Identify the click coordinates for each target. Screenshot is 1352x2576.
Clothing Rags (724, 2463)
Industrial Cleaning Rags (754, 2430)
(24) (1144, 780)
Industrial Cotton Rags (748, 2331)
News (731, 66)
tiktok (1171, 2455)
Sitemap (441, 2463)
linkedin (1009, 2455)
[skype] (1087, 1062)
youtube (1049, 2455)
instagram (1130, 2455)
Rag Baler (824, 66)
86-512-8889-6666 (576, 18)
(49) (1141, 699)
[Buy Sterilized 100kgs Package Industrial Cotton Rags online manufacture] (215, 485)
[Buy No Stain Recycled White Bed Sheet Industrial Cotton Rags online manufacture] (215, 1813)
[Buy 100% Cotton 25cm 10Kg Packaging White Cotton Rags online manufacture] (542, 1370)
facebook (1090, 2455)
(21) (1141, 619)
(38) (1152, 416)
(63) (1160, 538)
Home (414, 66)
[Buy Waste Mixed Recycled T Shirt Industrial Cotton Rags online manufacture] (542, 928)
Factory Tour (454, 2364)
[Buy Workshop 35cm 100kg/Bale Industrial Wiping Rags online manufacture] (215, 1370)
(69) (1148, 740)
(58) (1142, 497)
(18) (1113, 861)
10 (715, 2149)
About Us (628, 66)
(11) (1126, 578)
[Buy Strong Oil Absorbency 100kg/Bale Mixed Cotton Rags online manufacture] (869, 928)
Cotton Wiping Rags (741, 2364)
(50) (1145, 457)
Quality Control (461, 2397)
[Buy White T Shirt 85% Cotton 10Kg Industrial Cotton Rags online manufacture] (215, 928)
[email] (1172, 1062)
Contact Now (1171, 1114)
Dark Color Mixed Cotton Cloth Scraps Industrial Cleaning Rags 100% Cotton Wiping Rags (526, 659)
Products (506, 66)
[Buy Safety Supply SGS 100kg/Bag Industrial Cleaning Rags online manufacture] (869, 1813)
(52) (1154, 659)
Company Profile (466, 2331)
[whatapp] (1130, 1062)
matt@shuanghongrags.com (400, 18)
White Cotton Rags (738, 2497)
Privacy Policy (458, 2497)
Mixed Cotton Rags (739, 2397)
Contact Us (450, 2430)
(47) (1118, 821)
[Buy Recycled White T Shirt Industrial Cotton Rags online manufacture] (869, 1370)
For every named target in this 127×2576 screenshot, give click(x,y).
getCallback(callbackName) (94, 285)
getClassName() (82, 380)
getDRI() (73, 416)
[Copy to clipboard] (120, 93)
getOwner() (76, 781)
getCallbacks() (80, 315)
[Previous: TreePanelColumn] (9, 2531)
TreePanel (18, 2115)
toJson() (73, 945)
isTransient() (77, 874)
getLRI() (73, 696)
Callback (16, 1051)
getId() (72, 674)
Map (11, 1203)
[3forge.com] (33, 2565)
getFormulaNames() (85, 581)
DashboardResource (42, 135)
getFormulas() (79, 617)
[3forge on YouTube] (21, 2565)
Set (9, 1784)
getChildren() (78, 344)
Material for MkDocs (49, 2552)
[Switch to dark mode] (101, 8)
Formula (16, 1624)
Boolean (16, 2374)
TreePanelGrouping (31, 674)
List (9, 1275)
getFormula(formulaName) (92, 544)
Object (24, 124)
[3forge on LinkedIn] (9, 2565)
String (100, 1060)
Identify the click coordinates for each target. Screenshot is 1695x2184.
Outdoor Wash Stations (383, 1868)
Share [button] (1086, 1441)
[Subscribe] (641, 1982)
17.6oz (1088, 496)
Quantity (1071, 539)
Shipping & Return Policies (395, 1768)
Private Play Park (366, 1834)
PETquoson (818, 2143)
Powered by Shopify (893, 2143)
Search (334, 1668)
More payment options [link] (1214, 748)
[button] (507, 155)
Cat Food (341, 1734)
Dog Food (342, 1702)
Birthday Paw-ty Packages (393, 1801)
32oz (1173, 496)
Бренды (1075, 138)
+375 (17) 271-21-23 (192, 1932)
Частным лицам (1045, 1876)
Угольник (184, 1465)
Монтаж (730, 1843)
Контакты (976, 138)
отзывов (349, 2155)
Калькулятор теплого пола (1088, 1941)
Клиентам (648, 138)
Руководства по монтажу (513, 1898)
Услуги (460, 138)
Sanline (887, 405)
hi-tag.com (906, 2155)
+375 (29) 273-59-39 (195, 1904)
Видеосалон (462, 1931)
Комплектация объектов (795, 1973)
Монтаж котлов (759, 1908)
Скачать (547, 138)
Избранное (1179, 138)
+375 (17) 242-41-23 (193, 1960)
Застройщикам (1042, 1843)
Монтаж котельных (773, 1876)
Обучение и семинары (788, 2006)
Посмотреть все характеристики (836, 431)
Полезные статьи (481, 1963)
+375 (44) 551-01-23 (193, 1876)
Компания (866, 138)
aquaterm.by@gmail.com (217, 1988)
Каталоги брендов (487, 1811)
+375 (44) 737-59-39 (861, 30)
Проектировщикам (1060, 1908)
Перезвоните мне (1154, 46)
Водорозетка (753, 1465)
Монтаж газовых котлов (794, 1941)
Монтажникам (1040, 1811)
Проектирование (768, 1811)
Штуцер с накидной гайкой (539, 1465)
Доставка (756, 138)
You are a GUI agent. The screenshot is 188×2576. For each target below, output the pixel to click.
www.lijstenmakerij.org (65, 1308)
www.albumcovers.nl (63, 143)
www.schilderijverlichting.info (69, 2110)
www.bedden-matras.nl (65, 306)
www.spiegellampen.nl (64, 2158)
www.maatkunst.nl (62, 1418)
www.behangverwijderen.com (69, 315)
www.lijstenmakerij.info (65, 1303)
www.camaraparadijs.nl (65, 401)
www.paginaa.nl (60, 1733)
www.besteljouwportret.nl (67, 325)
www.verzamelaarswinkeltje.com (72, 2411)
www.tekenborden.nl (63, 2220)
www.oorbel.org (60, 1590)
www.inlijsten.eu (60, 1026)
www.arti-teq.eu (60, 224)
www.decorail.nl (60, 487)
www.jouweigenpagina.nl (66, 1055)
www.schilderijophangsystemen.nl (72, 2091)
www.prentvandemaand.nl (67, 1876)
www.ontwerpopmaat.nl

------------

### Problem
Please copy all lines of the listing in which the string "manufacture" occurs.

### Exercise result
[Buy Sterilized 100kgs Package Industrial Cotton Rags online manufacture] (215, 485)
[Buy No Stain Recycled White Bed Sheet Industrial Cotton Rags online manufacture] (215, 1813)
[Buy 100% Cotton 25cm 10Kg Packaging White Cotton Rags online manufacture] (542, 1370)
[Buy Waste Mixed Recycled T Shirt Industrial Cotton Rags online manufacture] (542, 928)
[Buy Workshop 35cm 100kg/Bale Industrial Wiping Rags online manufacture] (215, 1370)
[Buy Strong Oil Absorbency 100kg/Bale Mixed Cotton Rags online manufacture] (869, 928)
[Buy White T Shirt 85% Cotton 10Kg Industrial Cotton Rags online manufacture] (215, 928)
[Buy Safety Supply SGS 100kg/Bag Industrial Cleaning Rags online manufacture] (869, 1813)
[Buy Recycled White T Shirt Industrial Cotton Rags online manufacture] (869, 1370)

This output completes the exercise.